Pull every line of the entries that has the word "click".

***** INPUT MATERIAL

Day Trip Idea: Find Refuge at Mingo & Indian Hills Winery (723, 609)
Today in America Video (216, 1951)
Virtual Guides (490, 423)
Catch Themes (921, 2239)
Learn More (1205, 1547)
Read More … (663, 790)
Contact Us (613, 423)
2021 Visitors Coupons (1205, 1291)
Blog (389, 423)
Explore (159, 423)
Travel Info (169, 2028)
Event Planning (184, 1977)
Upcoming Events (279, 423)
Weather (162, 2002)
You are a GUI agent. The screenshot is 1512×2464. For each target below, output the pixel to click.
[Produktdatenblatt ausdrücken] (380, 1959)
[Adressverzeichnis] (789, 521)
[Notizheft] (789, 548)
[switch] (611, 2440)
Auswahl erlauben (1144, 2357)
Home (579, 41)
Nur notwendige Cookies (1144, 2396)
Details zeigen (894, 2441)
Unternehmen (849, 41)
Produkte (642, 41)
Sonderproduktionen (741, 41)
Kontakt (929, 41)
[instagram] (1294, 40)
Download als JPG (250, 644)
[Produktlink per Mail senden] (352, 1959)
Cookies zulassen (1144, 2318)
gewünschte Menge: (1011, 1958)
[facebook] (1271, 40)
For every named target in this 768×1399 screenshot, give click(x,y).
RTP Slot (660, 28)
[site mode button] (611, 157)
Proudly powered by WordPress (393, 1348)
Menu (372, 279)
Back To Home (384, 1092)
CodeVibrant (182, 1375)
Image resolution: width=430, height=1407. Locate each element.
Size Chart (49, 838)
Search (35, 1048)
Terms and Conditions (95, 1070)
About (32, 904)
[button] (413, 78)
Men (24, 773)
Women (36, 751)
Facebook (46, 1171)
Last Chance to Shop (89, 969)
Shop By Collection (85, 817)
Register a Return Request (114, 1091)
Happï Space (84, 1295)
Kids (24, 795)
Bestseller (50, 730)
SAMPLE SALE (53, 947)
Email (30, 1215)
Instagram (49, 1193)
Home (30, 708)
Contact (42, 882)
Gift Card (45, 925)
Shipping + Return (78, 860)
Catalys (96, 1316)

**********

- SOLUTION FOR THIS EXERCISE
You are a GUI agent. The screenshot is 1512×2464. For each target below, output the pixel to click.
For every named target in this 768×1399 screenshot, give click(x,y).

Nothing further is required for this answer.